Winny, Si Anak Bermata Buta

Winny adalah anak bermata buta, tapi kaya raya. Dia senang banget sama yang namanya rubik. Rubik segitiga, rubik kotak, semua dia suka. Dia juga mahir memainkan rubik. Meski begitu, Winny tidak disukai siapa pun kevuali orang tua dan teman satu-satunya, Ainera.
    Ainera sangat kagum pada kelincahan Winny memainkan rubik. Suatu hari, ia mendaftarkan Winny pada perlombaan rubik. Ternyata, 99%, pesertanya adalah orang yang masih memiliki mata dan tidak buta. Winny banyak saingan, nih!
    "Ayo, Winny!" teriak Ainera memberi semangat.
    "Aku pasti bisa!" tekad Winny.
    "Ayo Winny! Waktunya sebentar lagi! Ayo!" teriak Ainera dari kursi penonton.

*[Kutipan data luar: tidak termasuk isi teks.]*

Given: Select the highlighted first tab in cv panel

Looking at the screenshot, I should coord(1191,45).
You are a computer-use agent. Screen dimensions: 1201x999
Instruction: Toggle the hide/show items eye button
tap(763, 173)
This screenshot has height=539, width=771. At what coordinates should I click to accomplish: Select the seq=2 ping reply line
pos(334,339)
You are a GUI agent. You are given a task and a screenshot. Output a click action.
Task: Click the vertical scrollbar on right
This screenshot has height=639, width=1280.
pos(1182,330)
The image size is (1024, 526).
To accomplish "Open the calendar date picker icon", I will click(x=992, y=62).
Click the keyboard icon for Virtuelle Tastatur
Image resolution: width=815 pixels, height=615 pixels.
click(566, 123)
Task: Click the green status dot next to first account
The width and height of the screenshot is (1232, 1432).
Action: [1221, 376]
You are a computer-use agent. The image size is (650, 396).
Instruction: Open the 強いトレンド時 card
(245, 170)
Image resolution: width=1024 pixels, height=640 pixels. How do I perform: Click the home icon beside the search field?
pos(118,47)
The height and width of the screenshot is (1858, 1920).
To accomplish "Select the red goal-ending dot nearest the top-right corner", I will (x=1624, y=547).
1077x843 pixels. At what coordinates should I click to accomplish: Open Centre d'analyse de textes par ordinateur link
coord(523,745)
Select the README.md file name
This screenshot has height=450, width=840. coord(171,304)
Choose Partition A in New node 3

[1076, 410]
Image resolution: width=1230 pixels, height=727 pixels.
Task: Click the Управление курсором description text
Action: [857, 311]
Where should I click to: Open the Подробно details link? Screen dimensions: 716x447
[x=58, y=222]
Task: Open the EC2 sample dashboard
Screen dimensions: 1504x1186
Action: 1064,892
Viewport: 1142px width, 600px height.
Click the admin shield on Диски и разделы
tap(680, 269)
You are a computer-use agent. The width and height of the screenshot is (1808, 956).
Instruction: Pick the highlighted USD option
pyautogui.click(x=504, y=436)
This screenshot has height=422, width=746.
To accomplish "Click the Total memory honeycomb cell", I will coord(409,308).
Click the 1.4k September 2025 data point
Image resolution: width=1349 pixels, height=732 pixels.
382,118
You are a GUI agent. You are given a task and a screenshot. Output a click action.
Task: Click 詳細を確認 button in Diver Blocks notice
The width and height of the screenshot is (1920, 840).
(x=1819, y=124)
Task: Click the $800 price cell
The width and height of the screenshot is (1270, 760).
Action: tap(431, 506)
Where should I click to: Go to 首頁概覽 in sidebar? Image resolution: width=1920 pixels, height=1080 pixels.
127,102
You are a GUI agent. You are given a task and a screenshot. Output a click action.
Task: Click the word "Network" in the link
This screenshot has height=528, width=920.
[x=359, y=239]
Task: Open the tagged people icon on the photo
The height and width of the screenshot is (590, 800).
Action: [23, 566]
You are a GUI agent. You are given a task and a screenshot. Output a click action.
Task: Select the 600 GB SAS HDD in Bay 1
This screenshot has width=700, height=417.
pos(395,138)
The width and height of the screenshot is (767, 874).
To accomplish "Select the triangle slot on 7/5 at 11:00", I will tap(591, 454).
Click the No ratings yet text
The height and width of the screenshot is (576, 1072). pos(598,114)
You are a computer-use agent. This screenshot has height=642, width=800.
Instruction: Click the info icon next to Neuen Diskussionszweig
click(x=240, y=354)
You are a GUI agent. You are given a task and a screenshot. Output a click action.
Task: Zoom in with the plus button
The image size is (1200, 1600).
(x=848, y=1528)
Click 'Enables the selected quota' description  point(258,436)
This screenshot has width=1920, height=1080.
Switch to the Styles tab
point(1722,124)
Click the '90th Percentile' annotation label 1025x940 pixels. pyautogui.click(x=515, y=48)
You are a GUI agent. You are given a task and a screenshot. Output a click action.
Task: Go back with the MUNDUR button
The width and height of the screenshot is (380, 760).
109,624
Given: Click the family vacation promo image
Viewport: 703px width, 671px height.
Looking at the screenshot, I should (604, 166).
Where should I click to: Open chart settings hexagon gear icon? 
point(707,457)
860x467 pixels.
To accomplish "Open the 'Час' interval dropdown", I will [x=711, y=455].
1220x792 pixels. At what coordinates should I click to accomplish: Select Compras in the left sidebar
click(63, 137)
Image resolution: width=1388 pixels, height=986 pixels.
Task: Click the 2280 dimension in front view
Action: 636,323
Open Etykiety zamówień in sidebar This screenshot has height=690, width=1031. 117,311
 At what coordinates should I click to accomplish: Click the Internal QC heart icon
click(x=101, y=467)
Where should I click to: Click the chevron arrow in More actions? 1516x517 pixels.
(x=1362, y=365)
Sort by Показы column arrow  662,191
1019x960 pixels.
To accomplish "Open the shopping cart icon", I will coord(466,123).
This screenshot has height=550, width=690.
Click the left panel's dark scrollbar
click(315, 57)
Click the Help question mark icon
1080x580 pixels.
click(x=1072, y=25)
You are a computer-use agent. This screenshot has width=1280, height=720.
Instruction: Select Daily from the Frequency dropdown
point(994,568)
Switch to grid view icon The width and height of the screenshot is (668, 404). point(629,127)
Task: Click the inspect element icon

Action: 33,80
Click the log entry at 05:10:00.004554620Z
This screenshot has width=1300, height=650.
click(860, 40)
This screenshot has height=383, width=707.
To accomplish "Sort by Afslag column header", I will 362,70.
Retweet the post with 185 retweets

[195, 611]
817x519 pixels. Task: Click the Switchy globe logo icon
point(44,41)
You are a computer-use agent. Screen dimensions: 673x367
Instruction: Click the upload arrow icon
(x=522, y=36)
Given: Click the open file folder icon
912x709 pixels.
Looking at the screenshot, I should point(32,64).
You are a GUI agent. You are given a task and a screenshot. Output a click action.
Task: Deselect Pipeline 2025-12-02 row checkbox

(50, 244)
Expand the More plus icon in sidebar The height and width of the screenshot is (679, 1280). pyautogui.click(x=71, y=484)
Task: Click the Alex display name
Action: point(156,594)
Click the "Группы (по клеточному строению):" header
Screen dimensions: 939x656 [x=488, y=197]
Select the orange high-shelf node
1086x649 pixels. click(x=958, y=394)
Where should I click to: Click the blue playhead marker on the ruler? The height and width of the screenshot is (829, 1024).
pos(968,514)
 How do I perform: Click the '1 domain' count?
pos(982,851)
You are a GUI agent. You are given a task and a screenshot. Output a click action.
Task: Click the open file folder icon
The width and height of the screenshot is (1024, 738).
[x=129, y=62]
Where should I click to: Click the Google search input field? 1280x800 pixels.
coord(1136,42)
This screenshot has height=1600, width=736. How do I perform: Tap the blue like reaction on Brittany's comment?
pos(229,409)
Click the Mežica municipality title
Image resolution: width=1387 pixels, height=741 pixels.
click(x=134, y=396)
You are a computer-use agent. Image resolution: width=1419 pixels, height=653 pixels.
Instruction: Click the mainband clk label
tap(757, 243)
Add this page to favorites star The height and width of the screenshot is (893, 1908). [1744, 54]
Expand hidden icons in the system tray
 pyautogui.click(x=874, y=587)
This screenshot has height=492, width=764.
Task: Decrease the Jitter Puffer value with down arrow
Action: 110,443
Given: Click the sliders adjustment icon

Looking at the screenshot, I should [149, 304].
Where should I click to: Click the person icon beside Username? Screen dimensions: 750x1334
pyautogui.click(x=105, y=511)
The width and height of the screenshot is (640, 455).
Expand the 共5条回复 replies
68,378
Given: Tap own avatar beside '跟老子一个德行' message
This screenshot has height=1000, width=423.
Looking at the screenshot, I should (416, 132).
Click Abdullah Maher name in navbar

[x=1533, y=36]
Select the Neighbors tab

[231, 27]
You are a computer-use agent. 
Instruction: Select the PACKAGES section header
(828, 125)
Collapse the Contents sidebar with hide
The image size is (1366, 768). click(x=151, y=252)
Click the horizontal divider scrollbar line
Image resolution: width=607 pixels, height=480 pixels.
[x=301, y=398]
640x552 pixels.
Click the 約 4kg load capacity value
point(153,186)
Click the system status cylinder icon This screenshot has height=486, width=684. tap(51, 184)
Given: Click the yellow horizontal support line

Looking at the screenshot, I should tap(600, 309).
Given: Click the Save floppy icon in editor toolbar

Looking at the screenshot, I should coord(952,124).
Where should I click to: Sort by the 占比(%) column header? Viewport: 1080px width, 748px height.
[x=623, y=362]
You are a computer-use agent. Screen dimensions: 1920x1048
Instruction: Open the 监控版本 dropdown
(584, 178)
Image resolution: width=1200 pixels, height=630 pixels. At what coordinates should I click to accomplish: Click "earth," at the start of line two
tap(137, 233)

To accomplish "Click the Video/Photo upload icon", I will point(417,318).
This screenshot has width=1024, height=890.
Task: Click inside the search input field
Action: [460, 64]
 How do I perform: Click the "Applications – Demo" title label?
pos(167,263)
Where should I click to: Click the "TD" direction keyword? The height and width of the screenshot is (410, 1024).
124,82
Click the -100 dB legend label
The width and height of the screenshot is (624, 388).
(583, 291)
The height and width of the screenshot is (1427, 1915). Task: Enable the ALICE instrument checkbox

    "Ssssttt ... berisik. Dengar, yah! Yang menag itu adalah kakak ku. Kak Rasya." ucap Thalitha, adik Rasya yang sombong.
    "Kakakmu itu pasti kalah. percaya, deh. Gak ada jago-jagonya sedikitpun. Tuh, lihat. Winny sudah mau selesai. Sedangkan kakakmu? Kakakmu malah hancur berabtakan. Hahaha ..." ejek Ainera.
    Tweeettt ... rubik ... my hoby .... rubik ... mari kita belajar ... rubik!
    "Para peserta silakan menyimpan rubik kalian. Waktu sudah habis dan bel rubik sudah berbunyi. Silakan istirahat karena para juri akan memutuskan saiap pemenagnya." ucap MC.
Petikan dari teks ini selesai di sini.